**To do:**
In how many lines of the records below does the word "will" appear? Reply with the number only.

**Data for processing:**

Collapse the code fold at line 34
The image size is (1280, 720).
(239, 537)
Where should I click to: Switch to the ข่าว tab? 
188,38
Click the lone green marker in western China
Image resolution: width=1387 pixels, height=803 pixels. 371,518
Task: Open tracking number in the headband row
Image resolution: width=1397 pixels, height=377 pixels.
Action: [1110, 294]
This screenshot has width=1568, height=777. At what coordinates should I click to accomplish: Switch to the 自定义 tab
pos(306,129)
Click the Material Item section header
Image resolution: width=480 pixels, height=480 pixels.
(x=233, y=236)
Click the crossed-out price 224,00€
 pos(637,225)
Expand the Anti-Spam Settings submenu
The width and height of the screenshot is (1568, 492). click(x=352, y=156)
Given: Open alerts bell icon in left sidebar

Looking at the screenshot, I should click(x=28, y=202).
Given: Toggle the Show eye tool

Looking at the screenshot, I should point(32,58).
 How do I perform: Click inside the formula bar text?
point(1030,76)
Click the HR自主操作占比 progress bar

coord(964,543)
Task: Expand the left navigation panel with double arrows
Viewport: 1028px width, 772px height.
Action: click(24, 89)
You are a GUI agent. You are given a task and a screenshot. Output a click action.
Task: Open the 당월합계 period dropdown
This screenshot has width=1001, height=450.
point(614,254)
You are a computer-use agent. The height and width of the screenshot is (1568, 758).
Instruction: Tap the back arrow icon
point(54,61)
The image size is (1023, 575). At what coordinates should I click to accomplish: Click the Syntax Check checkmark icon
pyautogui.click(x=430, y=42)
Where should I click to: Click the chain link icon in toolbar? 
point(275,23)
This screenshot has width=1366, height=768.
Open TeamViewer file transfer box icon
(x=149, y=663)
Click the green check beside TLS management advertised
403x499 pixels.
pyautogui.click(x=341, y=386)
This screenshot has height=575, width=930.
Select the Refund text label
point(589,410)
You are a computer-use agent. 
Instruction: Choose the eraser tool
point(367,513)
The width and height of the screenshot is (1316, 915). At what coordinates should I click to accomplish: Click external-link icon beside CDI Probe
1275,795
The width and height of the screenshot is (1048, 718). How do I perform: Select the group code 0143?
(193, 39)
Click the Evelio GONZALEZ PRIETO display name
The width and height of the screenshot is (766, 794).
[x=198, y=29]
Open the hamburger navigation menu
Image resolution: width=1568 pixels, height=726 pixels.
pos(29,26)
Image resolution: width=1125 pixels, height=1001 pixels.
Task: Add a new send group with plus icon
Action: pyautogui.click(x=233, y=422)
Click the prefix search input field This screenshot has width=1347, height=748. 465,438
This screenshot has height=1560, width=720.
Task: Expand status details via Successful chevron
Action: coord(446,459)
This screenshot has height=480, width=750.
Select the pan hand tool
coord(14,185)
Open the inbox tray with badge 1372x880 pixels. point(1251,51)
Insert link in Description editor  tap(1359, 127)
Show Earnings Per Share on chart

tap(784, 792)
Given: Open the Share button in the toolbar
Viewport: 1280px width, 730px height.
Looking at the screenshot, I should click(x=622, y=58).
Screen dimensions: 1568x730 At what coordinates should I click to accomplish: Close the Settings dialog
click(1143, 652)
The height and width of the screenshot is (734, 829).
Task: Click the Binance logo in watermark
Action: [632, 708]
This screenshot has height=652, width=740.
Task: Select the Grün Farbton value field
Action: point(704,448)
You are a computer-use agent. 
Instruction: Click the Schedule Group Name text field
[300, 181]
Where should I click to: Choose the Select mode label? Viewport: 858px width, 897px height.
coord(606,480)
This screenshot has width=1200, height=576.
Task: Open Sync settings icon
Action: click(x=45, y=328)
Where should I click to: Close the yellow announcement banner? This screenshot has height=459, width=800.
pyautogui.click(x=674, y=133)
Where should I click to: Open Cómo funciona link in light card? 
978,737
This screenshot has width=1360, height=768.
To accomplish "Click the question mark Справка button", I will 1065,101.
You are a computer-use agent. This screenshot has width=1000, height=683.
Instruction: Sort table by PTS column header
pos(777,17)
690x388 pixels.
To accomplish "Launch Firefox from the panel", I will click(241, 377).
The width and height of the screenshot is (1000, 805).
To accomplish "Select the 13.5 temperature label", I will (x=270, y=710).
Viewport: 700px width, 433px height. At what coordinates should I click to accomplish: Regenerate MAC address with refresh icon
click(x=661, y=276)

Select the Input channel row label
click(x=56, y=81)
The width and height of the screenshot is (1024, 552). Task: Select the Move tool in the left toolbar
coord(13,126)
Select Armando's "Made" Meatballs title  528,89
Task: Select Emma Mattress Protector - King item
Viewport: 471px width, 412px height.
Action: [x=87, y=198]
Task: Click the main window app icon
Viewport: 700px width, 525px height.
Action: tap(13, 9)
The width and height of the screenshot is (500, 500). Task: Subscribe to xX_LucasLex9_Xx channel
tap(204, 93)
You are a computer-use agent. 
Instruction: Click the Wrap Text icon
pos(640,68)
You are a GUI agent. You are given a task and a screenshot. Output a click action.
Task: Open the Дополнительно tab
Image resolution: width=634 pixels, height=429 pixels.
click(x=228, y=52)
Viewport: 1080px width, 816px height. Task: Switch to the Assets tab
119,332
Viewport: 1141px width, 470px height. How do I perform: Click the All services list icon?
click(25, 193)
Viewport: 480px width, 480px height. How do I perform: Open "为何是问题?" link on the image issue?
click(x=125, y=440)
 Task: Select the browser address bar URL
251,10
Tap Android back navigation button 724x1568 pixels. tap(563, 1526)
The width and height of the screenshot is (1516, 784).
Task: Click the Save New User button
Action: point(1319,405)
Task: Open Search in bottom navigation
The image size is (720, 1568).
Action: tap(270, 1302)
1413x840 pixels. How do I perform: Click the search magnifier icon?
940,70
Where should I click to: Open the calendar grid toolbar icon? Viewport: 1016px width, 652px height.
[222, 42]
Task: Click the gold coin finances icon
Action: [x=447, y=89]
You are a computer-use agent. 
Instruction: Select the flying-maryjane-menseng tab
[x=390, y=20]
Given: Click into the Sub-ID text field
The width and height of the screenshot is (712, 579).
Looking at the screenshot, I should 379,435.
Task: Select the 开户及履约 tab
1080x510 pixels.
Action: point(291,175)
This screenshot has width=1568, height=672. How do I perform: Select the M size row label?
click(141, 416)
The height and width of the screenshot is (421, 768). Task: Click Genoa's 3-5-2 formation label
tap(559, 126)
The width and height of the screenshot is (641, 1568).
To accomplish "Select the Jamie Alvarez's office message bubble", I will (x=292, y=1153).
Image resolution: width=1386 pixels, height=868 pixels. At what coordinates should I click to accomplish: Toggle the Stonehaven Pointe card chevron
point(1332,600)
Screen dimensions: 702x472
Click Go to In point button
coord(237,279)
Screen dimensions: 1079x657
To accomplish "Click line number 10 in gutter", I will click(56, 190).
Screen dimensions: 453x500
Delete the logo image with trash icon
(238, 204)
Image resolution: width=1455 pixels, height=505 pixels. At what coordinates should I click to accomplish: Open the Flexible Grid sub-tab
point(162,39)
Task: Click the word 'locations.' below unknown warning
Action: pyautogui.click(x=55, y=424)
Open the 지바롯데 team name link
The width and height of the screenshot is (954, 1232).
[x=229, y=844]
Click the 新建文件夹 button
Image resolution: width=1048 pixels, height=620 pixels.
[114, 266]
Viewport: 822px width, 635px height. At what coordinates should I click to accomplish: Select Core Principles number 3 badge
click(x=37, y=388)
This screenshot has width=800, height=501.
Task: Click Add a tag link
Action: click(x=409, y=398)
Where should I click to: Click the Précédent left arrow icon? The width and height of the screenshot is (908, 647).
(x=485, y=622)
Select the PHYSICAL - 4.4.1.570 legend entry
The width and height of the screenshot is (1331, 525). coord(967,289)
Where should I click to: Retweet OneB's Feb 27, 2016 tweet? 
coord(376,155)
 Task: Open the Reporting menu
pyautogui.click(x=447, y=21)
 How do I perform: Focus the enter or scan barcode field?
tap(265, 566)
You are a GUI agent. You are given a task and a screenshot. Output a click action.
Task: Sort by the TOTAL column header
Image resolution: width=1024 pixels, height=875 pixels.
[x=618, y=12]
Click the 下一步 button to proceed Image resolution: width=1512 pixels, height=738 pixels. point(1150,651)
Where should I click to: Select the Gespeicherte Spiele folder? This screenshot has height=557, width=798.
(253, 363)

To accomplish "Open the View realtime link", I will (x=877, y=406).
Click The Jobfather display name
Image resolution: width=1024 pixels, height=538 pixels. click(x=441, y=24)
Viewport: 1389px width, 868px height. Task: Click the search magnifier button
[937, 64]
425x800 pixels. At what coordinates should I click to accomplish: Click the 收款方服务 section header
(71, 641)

**Response area:**
6